Mirin and Teriyaki sauce

  |   Cooking, Food, Science   |   No comment

Japanese pantry basics bought, jet lag and karaoke bar hangover dispersed it was time to start cooking. But because I am a food technologist I need to know precisely what I’m dealing with.

In her book “Japanese Women Don’t Get Fat or Old” Naomi Moriyama talks about stocking one’s Tokyo kitchen with essential basic seasoning ingredients:




Sesame Oil

Rice Vinegar

Cooking Sake


Sesame seeds



Each one of those elements is a fascinating elixir of flavour precursors, probiotic by-products and centuries of applied food science. Not going to be easy to cover them in a single post, at least not properly.  The Crackling children were keen to get eating so on the promise of something with the world famous Teriyaki sauce they were held at bay long enough to evolve a strategy.

Starting with Mirin, we will examine a different ingredient each week looking at its use in Japanese cooking, its origins and, of course, its chemical and nutritional credentials. In case you can’t wait, here’s a picture of that Teriyaki sauce over West Australian Kingfish. Recipe and the end of the post.

- ENTRIES PROVIDED:
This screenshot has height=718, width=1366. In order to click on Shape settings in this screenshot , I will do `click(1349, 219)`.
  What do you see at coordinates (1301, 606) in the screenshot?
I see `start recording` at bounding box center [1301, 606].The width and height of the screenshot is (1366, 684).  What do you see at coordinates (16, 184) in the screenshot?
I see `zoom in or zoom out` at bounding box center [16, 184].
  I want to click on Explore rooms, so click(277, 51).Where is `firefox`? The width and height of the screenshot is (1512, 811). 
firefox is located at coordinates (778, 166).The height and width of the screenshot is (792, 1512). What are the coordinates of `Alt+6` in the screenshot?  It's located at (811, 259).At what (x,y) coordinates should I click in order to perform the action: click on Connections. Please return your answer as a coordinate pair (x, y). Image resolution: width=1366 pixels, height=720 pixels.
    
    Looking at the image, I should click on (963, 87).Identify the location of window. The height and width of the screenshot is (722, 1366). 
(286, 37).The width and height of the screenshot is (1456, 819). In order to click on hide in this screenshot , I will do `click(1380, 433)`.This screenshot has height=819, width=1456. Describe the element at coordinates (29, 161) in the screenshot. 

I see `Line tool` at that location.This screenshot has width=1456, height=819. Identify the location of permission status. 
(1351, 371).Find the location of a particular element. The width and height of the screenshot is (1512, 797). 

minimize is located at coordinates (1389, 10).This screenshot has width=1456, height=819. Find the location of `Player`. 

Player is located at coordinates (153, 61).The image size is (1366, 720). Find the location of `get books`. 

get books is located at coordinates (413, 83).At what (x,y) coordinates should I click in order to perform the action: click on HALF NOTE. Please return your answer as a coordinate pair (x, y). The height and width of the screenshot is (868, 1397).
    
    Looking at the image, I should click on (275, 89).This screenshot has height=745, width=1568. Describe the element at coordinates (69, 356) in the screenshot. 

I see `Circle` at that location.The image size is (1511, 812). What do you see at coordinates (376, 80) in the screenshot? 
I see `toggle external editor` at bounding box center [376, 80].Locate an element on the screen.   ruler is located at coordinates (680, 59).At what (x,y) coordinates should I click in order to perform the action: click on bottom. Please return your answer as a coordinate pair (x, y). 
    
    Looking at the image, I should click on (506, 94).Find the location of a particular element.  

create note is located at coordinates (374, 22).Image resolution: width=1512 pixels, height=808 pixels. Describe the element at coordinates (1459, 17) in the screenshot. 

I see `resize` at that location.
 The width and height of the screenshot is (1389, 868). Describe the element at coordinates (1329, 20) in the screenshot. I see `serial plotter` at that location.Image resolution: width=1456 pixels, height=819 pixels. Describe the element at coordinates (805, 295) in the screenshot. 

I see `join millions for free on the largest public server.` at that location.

- PROBLEMS AND TASKS:
1) In the post on mirin and teriyaki sauce, what fish is the teriyaki sauce pictured over?
2) Pick up the post on mirin and teriyaki sauce after its final sentence and keep writing it.

- ANSWER LIST:
1) West Australian Kingfish

2)
Mirin 味醂

The English on the label of my bottle of Mirin explains it is Sweet Cooking Sauce. Its ingredients are listed as glucose syrup, glutinous rice, 14% alcohol and Koji. It smells a little like the whiff you might get from a case of liqueur chocolates left over from last Christmas.


It looks very like a drug-testing sample bottle. However, it is a deliciously vital part of Japanese marinades and sauces and if you leave it out someone will surely notice. One its main functions is to impart a subtle sheen on account of all that glucose. See it making the Kingfish glisten up there?


All about the glutinous rice and the koji action.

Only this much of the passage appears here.